In bounded distributive lattices, complements are unique. Every complemented distributive lattice has a unique orthocomplementation and is in fact a Boolean algebra.

==Definition and basic properties==
A complemented lattice is a bounded lattice (with least element 0 and greatest element 1), in which every element a has a complement, i.e. an element b such that
a ∨ b = 1 and a ∧ b = 0.

In general an element may have more than one complement. However, in a (bounded) distributive lattice every element will have at most one complement. A lattice in which every element has exactly one complement is called a uniquely complemented lattice

A lattice with the property that every interval (viewed as a sublattice) is complemented is called a relatively complemented lattice. In other words, a relatively complemented lattice is characterized by the property that for every element a in an interval [c, d] there is an element b such that
a ∨ b = d and a ∧ b = c.
Such an element b is called a complement of a relative to the interval.

A distributive lattice is complemented if and only if it is bounded and relatively complemented. The lattice of subspaces of a vector space provide an example of a complemented lattice that is not, in general, distributive.

==Orthocomplementation==

An orthocomplementation on a bounded lattice is a function that maps each element a to an "orthocomplement" a^{⊥} in such a way that the following axioms are satisfied:
- Complement law
  a^{⊥} ∨ a = 1 and a^{⊥} ∧ a = 0.
- Involution law
  a^{⊥⊥} = a.
- Order-reversing
  if a ≤ b then b^{⊥} ≤ a^{⊥}.
An orthocomplemented lattice or ortholattice is a bounded lattice equipped with an orthocomplementation. The lattice of subspaces of an inner product space, and the orthogonal complement operation, provides an example of an orthocomplemented lattice that is not, in general, distributive.

Some complemented lattices
In the pentagon lattice N_{5}, the node on the right-hand side has two complements.
The diamond lattice M_{3} admits no orthocomplementation.
The lattice M_{4} admits 3 orthocomplementations.
The hexagon lattice admits a unique orthocomplementation, but it is not uniquely complemented.

Boolean algebras are a special case of orthocomplemented lattices, which in turn are a special case of complemented lattices (with extra structure).

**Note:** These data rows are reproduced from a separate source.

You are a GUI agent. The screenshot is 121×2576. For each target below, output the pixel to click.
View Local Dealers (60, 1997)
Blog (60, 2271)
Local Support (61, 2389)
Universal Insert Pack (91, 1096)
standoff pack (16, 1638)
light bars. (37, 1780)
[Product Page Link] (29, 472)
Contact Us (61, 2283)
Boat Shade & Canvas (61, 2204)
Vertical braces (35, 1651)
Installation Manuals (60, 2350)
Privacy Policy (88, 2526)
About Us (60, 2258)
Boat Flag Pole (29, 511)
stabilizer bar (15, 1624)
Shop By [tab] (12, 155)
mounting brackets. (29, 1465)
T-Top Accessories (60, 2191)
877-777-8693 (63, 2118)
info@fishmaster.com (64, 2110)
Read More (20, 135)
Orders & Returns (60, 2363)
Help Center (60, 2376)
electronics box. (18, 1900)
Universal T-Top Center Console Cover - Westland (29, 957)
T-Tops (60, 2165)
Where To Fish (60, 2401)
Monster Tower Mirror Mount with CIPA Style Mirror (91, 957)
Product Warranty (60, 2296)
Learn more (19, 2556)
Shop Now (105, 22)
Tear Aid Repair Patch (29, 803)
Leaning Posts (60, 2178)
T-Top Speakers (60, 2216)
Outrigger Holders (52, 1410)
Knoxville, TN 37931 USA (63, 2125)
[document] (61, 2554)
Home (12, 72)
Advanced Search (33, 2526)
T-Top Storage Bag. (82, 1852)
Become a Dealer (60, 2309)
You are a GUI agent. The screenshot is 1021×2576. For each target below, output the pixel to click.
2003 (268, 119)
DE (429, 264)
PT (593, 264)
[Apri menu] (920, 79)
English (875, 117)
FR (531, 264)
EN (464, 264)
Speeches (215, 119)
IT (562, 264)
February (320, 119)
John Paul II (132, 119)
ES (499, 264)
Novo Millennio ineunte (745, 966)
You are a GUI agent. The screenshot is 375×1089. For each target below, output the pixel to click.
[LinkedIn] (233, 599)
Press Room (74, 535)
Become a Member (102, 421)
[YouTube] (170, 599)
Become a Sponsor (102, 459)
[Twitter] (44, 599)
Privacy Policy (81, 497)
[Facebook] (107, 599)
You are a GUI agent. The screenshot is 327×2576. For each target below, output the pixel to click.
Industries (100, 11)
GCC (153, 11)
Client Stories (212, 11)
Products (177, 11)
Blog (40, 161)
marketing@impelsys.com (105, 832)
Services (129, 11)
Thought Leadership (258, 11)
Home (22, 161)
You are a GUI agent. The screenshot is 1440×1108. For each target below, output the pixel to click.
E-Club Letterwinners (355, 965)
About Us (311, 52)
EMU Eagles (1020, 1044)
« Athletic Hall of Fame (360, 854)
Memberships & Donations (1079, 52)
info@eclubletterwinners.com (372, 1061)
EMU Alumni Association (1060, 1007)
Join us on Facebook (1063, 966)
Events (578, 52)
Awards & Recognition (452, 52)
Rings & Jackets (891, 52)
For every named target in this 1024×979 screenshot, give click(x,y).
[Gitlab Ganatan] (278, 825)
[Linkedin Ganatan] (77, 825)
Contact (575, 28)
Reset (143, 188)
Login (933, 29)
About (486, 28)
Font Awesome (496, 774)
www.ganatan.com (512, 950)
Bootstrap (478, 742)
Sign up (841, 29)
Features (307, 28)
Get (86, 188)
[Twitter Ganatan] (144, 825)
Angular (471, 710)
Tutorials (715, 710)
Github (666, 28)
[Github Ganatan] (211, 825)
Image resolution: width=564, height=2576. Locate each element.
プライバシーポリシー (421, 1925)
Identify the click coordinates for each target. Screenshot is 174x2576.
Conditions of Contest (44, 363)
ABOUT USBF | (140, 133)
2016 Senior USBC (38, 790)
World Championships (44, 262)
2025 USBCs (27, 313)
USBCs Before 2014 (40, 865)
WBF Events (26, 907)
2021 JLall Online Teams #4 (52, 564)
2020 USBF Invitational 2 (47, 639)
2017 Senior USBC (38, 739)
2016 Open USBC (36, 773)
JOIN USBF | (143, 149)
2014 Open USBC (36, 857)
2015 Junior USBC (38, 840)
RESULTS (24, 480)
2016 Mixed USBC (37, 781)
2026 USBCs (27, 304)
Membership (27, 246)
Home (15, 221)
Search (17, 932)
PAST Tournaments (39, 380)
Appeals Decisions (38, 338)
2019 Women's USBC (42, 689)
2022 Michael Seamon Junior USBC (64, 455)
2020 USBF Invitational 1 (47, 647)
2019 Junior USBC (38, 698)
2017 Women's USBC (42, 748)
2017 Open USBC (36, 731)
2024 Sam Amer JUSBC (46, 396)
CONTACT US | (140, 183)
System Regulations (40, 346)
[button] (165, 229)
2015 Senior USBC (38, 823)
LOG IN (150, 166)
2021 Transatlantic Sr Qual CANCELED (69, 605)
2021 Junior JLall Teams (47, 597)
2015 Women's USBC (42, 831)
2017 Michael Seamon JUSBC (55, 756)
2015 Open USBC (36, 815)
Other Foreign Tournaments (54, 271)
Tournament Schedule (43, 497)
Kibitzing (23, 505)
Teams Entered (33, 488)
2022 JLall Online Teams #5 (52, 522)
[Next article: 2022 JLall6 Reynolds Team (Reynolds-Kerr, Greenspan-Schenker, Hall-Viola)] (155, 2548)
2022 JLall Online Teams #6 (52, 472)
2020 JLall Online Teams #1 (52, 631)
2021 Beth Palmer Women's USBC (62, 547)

The ortholattices are most often used in quantum logic, where the closed subspaces of a separable Hilbert space represent quantum propositions and behave as an orthocomplemented lattice.

Orthocomplemented lattices, like Boolean algebras, satisfy de Morgan's laws:

- (a ∨ b)^{⊥} = a^{⊥} ∧ b^{⊥}
- (a ∧ b)^{⊥} = a^{⊥} ∨ b^{⊥}.

==Orthomodular lattices==

A lattice is called modular if for all elements a, b and c the implication
if a ≤ c, then a ∨ (b ∧ c) = (a ∨ b) ∧ c
holds. This is weaker than distributivity; e.g. the above-shown lattice M_{3} is modular, but not distributive.

A natural further weakening of this condition for orthocomplemented lattices, necessary for applications in quantum logic, is to require it only in the special case b = a^{⊥}. An orthomodular lattice is therefore defined as an orthocomplemented lattice such that for any two elements the implication
if a ≤ c, then a ∨ (a^{⊥} ∧ c) = c
holds.

Lattices of this form are of crucial importance for the study of quantum logic, since they are part of the axiomisation of the Hilbert space formulation of quantum mechanics. Garrett Birkhoff and John von Neumann observed that the propositional calculus in quantum logic is "formally indistinguishable from the calculus of linear subspaces [of a Hilbert space] with respect to set products, linear sums and orthogonal complements" corresponding to the roles of and, or and not in Boolean lattices. This remark has spurred interest in the closed subspaces of a Hilbert space, which form an orthomodular lattice.